Pitney Bowes will also contribute about $800 million in assets–generally big-ticket items such as aircraft–to a joint venture the two companies will create. The company plans to borrow about $600 million against the venture’s assets.
In all, Pitney Bowes aims to realize more than $1 billion to boost share repurchases and expand faster-growing, less-risky businesses such as managing mailrooms and documents for other companies. The moves also allow the company to shift debt from its balance sheet.
“I was pleasantly surprised they did this much at once,” said analyst Erick Lucera at Independence Investment Associates, which owned 2.6 million shares as of March 31. “But that’s what you usually get out of this company. Good management.”
GATX is a financial-services company, and one of its main businesses is renting out assets such as rail cars.
Its shares fell 19 cents, to $61.12.
Its GATX Capital Corp. unit will contribute another $200 million in assets to the venture, which will be managed by both companies.
For GATX, the transaction gives it control over a portfolio of so-called large-ticket financing, or packages of more than $1 million, for things such as corporate jets.

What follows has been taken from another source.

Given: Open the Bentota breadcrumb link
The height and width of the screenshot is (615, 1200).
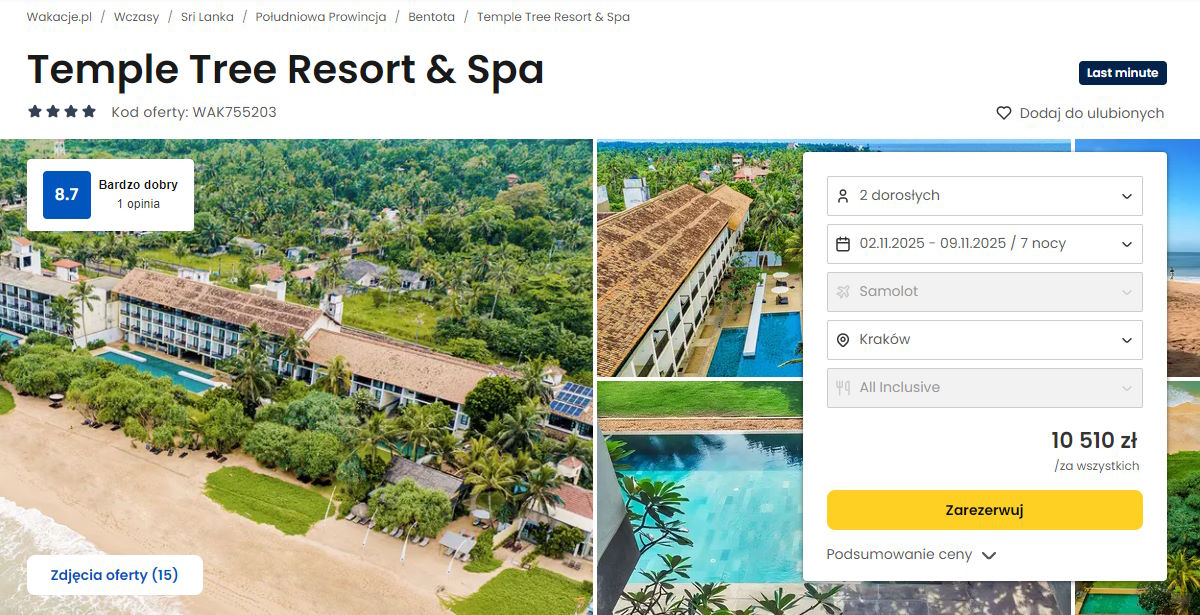Looking at the screenshot, I should [x=431, y=17].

About 91 percent of the portfolio has “B” grade investment ratings or better, said Joseph Lane, chief executive and president of GATX Capital.
“It’s a very, very strong, high-quality portfolio,” he said.
The transaction is the largest ever arranged by GATX Capital and one of the biggest for its parent company as well.
Stock of Stamford-based Pitney Bowes rose $1.50, to $70.50, in trading of 292,100 shares, more than the three-month daily average of 254,900. They earlier reached a record $79.37.
The shares have jumped about 43 percent because of its buybacks and because regulations from the U.S. Postal Service will require its customers to convert to high-speed meters by the end of 1998.
Its board boosted the share-repurchase program by 3.2 million shares, to 12.4 million. It has about 144 million shares outstanding.
The move will eliminate about 40 percent of Pitney Bowes’ external financing portfolio. It will continue to collect fees for managing the portfolio, said spokeswoman Sheryl Battles.
After it borrows against the venture’s portfolio, Pitney Bowes will be left with a $200 million equity investment in the asset pool. That will be the extent of its potential loss, Battles said.
“It’s a non-strategic business and it’s very high-risk,” said analyst Amit Chopra with Credit Suisse First Boston. “This is a signal of confidence that this management will do things to enhance shareholder value.”
Chopra said the transaction will bring increased earnings next year and Pitney Bowes probably will try a similar transaction in 1999.
While Pitney Bowes will “certainly look at” similar transactions in the future, “I don’t think we’ll see any one quite as large as that,” said Matthew Kissner, president of Pitney Bowes Financial Services.
Pitney Bowes will finance the $600 million loan first through a bridge loan and then through a general capital market loan. The borrowing arrangements, which involve “several major banks” will be completed soon, Kissner said.
Pitney Bowes has been trying to reduce the size of its external financing portfolio so it can focus on generating fees by managing the assets.